It’s true. A year has passed since I found myself packing up and flying across the country to begin my adventures in NYC. New job, new home, new life. Or, well, at least a different one, filled with some hopes, some dreams, a bit of trepidation and a lot of unknowns.
The learning curve after such a change is always steepest at the beginning. And in the first few months I packed it in. I found a place to live, nicely located near my NYC priorities: a good grocery store and express subway lines. I bought furniture and learned that delivery services in this city are the reason why I used to pick up the large item I bought when I lived in suburbia. I had the pleasure of eating a several places I always imagined myself eating at, and becoming enough of a foodie to confidently recommend places to visitors of my ‘hood. I saw every outstanding show on my Broadway list, and hit up smaller plays and concerts that you only find in a fair and vibrant city such as this. I fulfilled a childhood promise, seeing a friend perform at his Carnegie Hall debut. I took in the dramatic sculptures of Richard Serra at the MoMA. I became a MoMA member (only for the store discount, really). I made my way to places I had never been: the Cooper-Hewitt museum, PS.1 for their summer opening, the New Museum, Brooklyn.
But, as I settled in, the adventures gave way to the routine that is everyday life. Work and sleep, with the intermittent break for some television. It was the life of the intern, the life led by thousands, be they in the middle of Nebraska or the center of London. It was growing up, growing into the new role awaiting anyone leaving the safety net of school.
I found myself with responsibilities. I found myself making decisions, calling consultants, issuing drawings, going to client meetings, meeting with clients on site. The abbreviations ASP, DRM, VIF and DO gained meaning. I learned that I CAD comparatively fast to others, and can revise floor plans like nobody’s business. I picked up Photoshop skills that I only wish I had in school, and started sketching on paper one again. I avoided Sketch-UP like the plague, found refuge in Rhino, and made best friends with a fine tip red rolling ball pen. I found myself constantly feeling inadequately prepared for the authority I had been given, but grateful for the chance to feel stupid. I made mistakes, learned how to deal with mistakes made, and, I’d like to think, arrived at a place where I feel, well, comfortable.
Yet, as I reflect on the past year, as one is ought to do as they face the upcoming prospect of that work equivalent of final grades, I find myself oddly discontent.
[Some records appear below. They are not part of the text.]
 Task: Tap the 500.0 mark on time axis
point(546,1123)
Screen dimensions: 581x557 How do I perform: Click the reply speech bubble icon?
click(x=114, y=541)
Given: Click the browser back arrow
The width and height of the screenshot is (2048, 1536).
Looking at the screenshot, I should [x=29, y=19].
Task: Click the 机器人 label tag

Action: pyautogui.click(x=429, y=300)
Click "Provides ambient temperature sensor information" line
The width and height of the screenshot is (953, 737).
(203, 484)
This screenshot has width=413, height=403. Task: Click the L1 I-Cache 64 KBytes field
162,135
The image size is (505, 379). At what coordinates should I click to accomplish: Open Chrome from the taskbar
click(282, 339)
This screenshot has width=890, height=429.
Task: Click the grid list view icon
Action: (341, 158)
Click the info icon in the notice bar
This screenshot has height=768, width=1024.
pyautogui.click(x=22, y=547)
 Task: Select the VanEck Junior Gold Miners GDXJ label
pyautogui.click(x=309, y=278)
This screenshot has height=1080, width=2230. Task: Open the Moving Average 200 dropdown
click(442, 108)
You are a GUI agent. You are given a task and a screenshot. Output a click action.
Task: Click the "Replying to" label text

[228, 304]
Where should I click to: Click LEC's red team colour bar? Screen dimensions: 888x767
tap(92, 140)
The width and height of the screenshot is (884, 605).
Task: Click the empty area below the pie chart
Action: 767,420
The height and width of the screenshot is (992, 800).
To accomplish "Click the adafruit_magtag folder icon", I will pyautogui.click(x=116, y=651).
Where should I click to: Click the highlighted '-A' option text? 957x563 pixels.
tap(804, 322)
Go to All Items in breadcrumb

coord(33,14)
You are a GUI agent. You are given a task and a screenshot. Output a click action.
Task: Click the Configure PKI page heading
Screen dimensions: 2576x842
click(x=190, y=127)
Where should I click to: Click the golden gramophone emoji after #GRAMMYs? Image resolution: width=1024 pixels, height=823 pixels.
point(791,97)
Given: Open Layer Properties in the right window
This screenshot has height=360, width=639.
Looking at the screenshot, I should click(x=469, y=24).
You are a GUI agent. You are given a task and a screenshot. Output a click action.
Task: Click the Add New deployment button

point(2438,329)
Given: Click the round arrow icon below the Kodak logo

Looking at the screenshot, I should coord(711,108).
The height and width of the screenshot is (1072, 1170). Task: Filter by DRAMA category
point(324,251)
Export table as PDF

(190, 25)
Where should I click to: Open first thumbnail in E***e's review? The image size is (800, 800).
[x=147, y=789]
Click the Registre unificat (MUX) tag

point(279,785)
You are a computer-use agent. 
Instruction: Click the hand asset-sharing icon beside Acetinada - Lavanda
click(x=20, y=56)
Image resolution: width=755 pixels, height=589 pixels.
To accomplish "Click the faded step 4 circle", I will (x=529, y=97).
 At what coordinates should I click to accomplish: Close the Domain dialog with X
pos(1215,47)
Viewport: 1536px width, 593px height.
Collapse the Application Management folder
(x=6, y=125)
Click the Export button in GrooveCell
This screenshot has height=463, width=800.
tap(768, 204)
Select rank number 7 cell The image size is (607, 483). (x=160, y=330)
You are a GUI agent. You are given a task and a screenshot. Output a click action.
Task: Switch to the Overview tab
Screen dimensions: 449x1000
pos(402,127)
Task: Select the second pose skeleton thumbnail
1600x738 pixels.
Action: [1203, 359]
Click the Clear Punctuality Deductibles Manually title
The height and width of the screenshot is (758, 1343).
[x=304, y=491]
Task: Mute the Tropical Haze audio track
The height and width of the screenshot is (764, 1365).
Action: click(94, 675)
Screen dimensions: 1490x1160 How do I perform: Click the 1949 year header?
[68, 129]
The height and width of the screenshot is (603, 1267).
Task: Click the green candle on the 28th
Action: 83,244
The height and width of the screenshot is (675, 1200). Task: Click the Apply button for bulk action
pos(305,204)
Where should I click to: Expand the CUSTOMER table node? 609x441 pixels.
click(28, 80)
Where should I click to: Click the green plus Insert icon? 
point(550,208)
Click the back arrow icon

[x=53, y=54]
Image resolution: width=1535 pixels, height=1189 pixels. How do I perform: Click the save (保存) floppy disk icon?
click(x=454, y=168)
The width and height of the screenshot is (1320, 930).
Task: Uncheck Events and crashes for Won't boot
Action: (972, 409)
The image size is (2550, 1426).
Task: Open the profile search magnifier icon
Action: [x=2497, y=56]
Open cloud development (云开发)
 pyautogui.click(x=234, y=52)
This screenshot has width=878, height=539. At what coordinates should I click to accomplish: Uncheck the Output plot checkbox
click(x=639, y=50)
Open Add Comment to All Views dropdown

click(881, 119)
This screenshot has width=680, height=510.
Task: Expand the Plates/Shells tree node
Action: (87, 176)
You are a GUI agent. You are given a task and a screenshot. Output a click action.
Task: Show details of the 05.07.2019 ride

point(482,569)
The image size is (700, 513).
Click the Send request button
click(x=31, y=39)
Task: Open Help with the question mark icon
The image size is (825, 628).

I have done a lot. I have learned a lot. And while I am comfortable at work, where I am no longer the office freshman, or even team novice, I am not sure if I am happy.
Architecture and happiness are definitely not inclusive. I’d like to think they are not mutually exclusive either, but it has been hard to find any of my archi-friends with a burning passion for the job they rush off to each morning. More often than not, our gatherings are sessions bitching about crazy bosses, crazy clients, crazy deadlines, crazy expectations.
Yet we soldier on. We’re a committed bunch. We don’t dilly-dally. We are monogamous creatures…well, at least to our need to create. We may cheat on our employers at some point in time, free-lancing or entering design competitions or pouring ourselves into some other creative outlet, but never on our desire to imagine the unimagined.
I keep on seeing it. Colleagues who spend hours outside of work pursuing something that inspires them. Long hours do not faze them, drowsiness is all but ignored. Something drives them, keeps them committed. I’d like to say I have that too. This blog may be testament of the opposite.
Anyways, I know I’ve got it. The itch, like the mythical itch of relationships, which many use to explain their adulterous ways. I’m tempted by things around me, by alternative lives I could possibly lead, ones that take me out of this world. Ones that would make me a sell-out. Yeah, it’s only been a year. And maybe my itch only needs a change of scenery to be satiated. But, maybe, just maybe, something more drastic needs to happen.